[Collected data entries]
★ ★ ★

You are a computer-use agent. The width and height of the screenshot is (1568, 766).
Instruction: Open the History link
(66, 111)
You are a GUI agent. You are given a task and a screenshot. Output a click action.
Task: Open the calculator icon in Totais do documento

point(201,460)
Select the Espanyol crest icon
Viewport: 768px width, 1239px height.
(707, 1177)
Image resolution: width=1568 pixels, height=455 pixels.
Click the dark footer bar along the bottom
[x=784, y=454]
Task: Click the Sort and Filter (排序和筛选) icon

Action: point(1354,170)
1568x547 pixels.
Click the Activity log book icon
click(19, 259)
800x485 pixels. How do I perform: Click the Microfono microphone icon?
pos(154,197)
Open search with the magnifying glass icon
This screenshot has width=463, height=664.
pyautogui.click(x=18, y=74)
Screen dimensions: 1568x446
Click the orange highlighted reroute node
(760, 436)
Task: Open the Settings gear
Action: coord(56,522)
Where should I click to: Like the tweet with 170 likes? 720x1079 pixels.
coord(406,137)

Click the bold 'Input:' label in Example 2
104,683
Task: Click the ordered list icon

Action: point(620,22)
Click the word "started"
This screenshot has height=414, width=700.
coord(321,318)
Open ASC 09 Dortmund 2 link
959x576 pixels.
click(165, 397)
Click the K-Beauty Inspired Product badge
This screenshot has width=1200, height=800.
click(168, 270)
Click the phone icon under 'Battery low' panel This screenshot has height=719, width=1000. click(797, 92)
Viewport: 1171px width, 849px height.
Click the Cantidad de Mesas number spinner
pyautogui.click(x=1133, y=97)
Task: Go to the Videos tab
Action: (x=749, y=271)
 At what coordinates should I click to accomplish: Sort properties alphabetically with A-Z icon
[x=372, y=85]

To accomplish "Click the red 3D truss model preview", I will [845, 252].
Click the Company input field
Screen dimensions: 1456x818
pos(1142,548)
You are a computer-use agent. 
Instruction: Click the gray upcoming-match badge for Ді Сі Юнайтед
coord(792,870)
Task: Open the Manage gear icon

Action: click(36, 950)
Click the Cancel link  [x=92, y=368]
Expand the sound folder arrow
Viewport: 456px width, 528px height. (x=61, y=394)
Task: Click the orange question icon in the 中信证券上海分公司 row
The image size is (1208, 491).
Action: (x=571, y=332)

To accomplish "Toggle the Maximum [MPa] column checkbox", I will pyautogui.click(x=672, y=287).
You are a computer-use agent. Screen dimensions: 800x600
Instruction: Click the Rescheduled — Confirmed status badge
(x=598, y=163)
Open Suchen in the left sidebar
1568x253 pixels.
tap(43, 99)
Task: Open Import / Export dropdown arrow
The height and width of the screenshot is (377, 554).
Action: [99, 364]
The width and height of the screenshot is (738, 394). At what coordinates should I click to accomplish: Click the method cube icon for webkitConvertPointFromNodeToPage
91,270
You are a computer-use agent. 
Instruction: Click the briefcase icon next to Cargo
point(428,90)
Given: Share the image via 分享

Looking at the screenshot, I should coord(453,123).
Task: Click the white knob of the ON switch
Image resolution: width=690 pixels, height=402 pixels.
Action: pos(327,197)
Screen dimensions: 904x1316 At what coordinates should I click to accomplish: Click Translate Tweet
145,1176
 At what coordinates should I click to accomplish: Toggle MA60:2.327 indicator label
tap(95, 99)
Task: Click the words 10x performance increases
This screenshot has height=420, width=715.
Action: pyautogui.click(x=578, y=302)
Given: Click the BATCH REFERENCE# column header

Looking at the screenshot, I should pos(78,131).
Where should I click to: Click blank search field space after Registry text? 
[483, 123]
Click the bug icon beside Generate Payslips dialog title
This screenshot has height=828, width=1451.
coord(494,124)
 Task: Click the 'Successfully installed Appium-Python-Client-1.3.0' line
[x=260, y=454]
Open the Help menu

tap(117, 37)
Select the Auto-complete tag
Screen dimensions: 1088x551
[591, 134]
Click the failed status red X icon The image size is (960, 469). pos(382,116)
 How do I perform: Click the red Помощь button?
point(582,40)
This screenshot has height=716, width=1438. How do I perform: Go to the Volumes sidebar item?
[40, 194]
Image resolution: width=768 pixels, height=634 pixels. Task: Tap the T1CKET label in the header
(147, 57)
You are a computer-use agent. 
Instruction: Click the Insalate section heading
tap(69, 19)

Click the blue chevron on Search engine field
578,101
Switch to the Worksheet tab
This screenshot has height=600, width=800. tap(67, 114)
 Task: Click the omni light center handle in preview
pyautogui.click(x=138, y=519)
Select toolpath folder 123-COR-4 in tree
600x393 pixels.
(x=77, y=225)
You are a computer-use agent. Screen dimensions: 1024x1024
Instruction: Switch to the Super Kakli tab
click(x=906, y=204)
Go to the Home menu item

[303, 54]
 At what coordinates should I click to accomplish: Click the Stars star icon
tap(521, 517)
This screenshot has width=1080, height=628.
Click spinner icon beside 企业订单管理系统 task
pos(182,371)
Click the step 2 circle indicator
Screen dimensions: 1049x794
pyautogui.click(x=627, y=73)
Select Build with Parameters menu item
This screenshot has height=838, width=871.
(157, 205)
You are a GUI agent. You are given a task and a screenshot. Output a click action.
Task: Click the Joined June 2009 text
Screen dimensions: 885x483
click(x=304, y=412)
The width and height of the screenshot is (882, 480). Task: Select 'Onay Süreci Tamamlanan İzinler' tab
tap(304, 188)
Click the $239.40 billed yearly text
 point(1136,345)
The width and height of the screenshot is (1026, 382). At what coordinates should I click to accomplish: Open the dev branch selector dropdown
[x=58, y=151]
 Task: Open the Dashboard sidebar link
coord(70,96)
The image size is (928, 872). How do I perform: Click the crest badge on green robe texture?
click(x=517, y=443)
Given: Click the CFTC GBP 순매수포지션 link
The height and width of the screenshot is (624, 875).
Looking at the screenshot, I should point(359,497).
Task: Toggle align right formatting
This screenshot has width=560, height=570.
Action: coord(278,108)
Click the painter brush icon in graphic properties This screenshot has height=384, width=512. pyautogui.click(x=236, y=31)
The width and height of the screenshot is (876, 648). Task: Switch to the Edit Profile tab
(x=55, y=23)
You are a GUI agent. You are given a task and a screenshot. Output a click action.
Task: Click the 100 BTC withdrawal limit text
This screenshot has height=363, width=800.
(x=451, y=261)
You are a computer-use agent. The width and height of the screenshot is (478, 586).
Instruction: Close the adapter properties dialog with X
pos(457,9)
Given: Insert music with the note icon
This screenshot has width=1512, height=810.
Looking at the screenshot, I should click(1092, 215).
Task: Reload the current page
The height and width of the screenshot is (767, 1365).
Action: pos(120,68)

★ ★ ★

# [DIRECTIONS]
Write the entries out again exactly.

# [EXERCISE RESULT]
You are a computer-use agent. The width and height of the screenshot is (1568, 766).
Instruction: Open the History link
(66, 111)
You are a GUI agent. You are given a task and a screenshot. Output a click action.
Task: Open the calculator icon in Totais do documento

point(201,460)
Select the Espanyol crest icon
Viewport: 768px width, 1239px height.
(707, 1177)
Image resolution: width=1568 pixels, height=455 pixels.
Click the dark footer bar along the bottom
[x=784, y=454]
Task: Click the Sort and Filter (排序和筛选) icon

Action: point(1354,170)
1568x547 pixels.
Click the Activity log book icon
click(19, 259)
800x485 pixels. How do I perform: Click the Microfono microphone icon?
pos(154,197)
Open search with the magnifying glass icon
This screenshot has width=463, height=664.
pyautogui.click(x=18, y=74)
Screen dimensions: 1568x446
Click the orange highlighted reroute node
(760, 436)
Task: Open the Settings gear
Action: coord(56,522)
Where should I click to: Like the tweet with 170 likes? 720x1079 pixels.
coord(406,137)

Click the bold 'Input:' label in Example 2
104,683
Task: Click the ordered list icon

Action: point(620,22)
Click the word "started"
This screenshot has height=414, width=700.
coord(321,318)
Open ASC 09 Dortmund 2 link
959x576 pixels.
click(165, 397)
Click the K-Beauty Inspired Product badge
This screenshot has width=1200, height=800.
click(168, 270)
Click the phone icon under 'Battery low' panel This screenshot has height=719, width=1000. click(797, 92)
Viewport: 1171px width, 849px height.
Click the Cantidad de Mesas number spinner
pyautogui.click(x=1133, y=97)
Task: Go to the Videos tab
Action: (x=749, y=271)
 At what coordinates should I click to accomplish: Sort properties alphabetically with A-Z icon
[x=372, y=85]

To accomplish "Click the red 3D truss model preview", I will [845, 252].
Click the Company input field
Screen dimensions: 1456x818
pos(1142,548)
You are a computer-use agent. 
Instruction: Click the gray upcoming-match badge for Ді Сі Юнайтед
coord(792,870)
Task: Open the Manage gear icon

Action: click(36, 950)
Click the Cancel link  [x=92, y=368]
Expand the sound folder arrow
Viewport: 456px width, 528px height. (x=61, y=394)
Task: Click the orange question icon in the 中信证券上海分公司 row
The image size is (1208, 491).
Action: (x=571, y=332)

To accomplish "Toggle the Maximum [MPa] column checkbox", I will pyautogui.click(x=672, y=287).
You are a computer-use agent. Screen dimensions: 800x600
Instruction: Click the Rescheduled — Confirmed status badge
(x=598, y=163)
Open Suchen in the left sidebar
1568x253 pixels.
tap(43, 99)
Task: Open Import / Export dropdown arrow
The height and width of the screenshot is (377, 554).
Action: [99, 364]
The width and height of the screenshot is (738, 394). At what coordinates should I click to accomplish: Click the method cube icon for webkitConvertPointFromNodeToPage
91,270
You are a computer-use agent. 
Instruction: Click the briefcase icon next to Cargo
point(428,90)
Given: Share the image via 分享

Looking at the screenshot, I should coord(453,123).
Task: Click the white knob of the ON switch
Image resolution: width=690 pixels, height=402 pixels.
Action: pos(327,197)
Screen dimensions: 904x1316 At what coordinates should I click to accomplish: Click Translate Tweet
145,1176
 At what coordinates should I click to accomplish: Toggle MA60:2.327 indicator label
tap(95, 99)
Task: Click the words 10x performance increases
This screenshot has height=420, width=715.
Action: pyautogui.click(x=578, y=302)
Given: Click the BATCH REFERENCE# column header

Looking at the screenshot, I should pos(78,131).
Where should I click to: Click blank search field space after Registry text? 
[483, 123]
Click the bug icon beside Generate Payslips dialog title
This screenshot has height=828, width=1451.
coord(494,124)
 Task: Click the 'Successfully installed Appium-Python-Client-1.3.0' line
[x=260, y=454]
Open the Help menu

tap(117, 37)
Select the Auto-complete tag
Screen dimensions: 1088x551
[591, 134]
Click the failed status red X icon The image size is (960, 469). pos(382,116)
 How do I perform: Click the red Помощь button?
point(582,40)
This screenshot has height=716, width=1438. How do I perform: Go to the Volumes sidebar item?
[40, 194]
Image resolution: width=768 pixels, height=634 pixels. Task: Tap the T1CKET label in the header
(147, 57)
You are a computer-use agent. 
Instruction: Click the Insalate section heading
tap(69, 19)

Click the blue chevron on Search engine field
578,101
Switch to the Worksheet tab
This screenshot has height=600, width=800. tap(67, 114)
 Task: Click the omni light center handle in preview
pyautogui.click(x=138, y=519)
Select toolpath folder 123-COR-4 in tree
600x393 pixels.
(x=77, y=225)
You are a computer-use agent. Screen dimensions: 1024x1024
Instruction: Switch to the Super Kakli tab
click(x=906, y=204)
Go to the Home menu item

[303, 54]
 At what coordinates should I click to accomplish: Click the Stars star icon
tap(521, 517)
This screenshot has width=1080, height=628.
Click spinner icon beside 企业订单管理系统 task
pos(182,371)
Click the step 2 circle indicator
Screen dimensions: 1049x794
pyautogui.click(x=627, y=73)
Select Build with Parameters menu item
This screenshot has height=838, width=871.
(157, 205)
You are a GUI agent. You are given a task and a screenshot. Output a click action.
Task: Click the Joined June 2009 text
Screen dimensions: 885x483
click(x=304, y=412)
The width and height of the screenshot is (882, 480). Task: Select 'Onay Süreci Tamamlanan İzinler' tab
tap(304, 188)
Click the $239.40 billed yearly text
 point(1136,345)
The width and height of the screenshot is (1026, 382). At what coordinates should I click to accomplish: Open the dev branch selector dropdown
[x=58, y=151]
 Task: Open the Dashboard sidebar link
coord(70,96)
The image size is (928, 872). How do I perform: Click the crest badge on green robe texture?
click(x=517, y=443)
Given: Click the CFTC GBP 순매수포지션 link
The height and width of the screenshot is (624, 875).
Looking at the screenshot, I should point(359,497).
Task: Toggle align right formatting
This screenshot has width=560, height=570.
Action: coord(278,108)
Click the painter brush icon in graphic properties This screenshot has height=384, width=512. pyautogui.click(x=236, y=31)
The width and height of the screenshot is (876, 648). Task: Switch to the Edit Profile tab
(x=55, y=23)
You are a GUI agent. You are given a task and a screenshot. Output a click action.
Task: Click the 100 BTC withdrawal limit text
This screenshot has height=363, width=800.
(x=451, y=261)
You are a computer-use agent. The width and height of the screenshot is (478, 586).
Instruction: Close the adapter properties dialog with X
pos(457,9)
Given: Insert music with the note icon
This screenshot has width=1512, height=810.
Looking at the screenshot, I should click(1092, 215).
Task: Reload the current page
The height and width of the screenshot is (767, 1365).
Action: pos(120,68)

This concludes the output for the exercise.